2. The trial continued with the allegedly corrupt juror serving as one of its 11 members. In the board’s view, there should have been no question of allowing juror X (the tainted juror) to continue to serve on the jury. Allowing juror X to remain on the jury is fatal to the safety of the conviction which followed. It was an infringement of the appellant’s fundamental right to a fair hearing under the Jamaican Constitution.

3. The judge should have considered whether the remaining jurors might have become conscious or unconsciously prejudiced for or against one or more of the appellants, as a result of juror X’s behaviour.

HARD WORK

Samuels pointed out that the conviction being quashed was “a result of hard work”, but lamented that it had to take the Privy Council to arrive at that decision.

“The reasons for quashing the case in the Privy Council ... we argued those very grounds in the Court of Appeal in Jamaica which turned us away. Therefore, the final Court of Appeal has vindicated ... and made the efforts that we have made that we had an arguable case. We were alarmed when the Jamaican Court of Appeal did not take that jury point and it took another court to say there was breach of the constitutional rights of Shawn Storm (Shawn Campbell),” Samuels said.

He added, “We are thinking that this is an instructive judgment and it ought not to have had to go to the Privy Council. It should have been stopped by the trial judge ... or if not, it should have been stopped by the Jamaican Court of Appeal and, therefore, the men who have been convicted for 10 years and one day today the 14th of March ... they will live again for retrial consideration.”

Samuels, who reminded consistently that he was the attorney for Shawn ‘Shawn Storm’ Campbell, also made it clear that it was not a given that he would be representing Campbell in a “fresh case” which will now go before the Court of Appeal. Both he and Bianca have been representing Campbell for four years and they seemed ready for the fight.

“The Court of Appeal has to decide whether it is fair if after 12 years in prison, we have to get lawyers again for the case.

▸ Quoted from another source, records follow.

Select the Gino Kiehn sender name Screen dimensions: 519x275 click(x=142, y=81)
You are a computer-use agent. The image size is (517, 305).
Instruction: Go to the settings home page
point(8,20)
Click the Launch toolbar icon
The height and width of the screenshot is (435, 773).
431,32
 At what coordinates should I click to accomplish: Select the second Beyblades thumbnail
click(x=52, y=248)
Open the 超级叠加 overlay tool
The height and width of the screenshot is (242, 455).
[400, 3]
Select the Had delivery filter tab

With all the publicity that has been made about voice notes and all that has been circulated in the Jamaican population and whether we can find seven jurors – because the number has been reduced – to hear this matter and come to a verdict. We will be fighting in the Court of Appeal to tell the court that in all the circumstances, it will not be in the interest of justice for Shawn Campbell to be placed on a retrial,” the legal luminary stated.

Bianca Samuels added, “And to be clear, the Privy Council is not saying that there must be a retrial. The Privy Council is saying ‘Let the Jamaican Court of Appeal decide whether there needs to be a retrial’. We are grateful that the conviction has been quashed but we have a challenge ahead.”

Noting that a retrial will mean “going back to the drawing board to make sure that justice is served”, Samuels pointed out the worst-case scenario.

“Trial ... Court of Appeal ... Privy Council ... back to the Court of Appeal and then that court deciding that there should be a retrial. That doesn’t sound to me like justice being delivered to the appellants in this matter,” Samuels said.

He explained that the lawyers will now be knocking on the door seeking bail for Vybz Kartel, Campbell, St John and Jones. They have been in prison since 2011 for the murder of Clive ‘Lizard’ Williams, whose body was never found.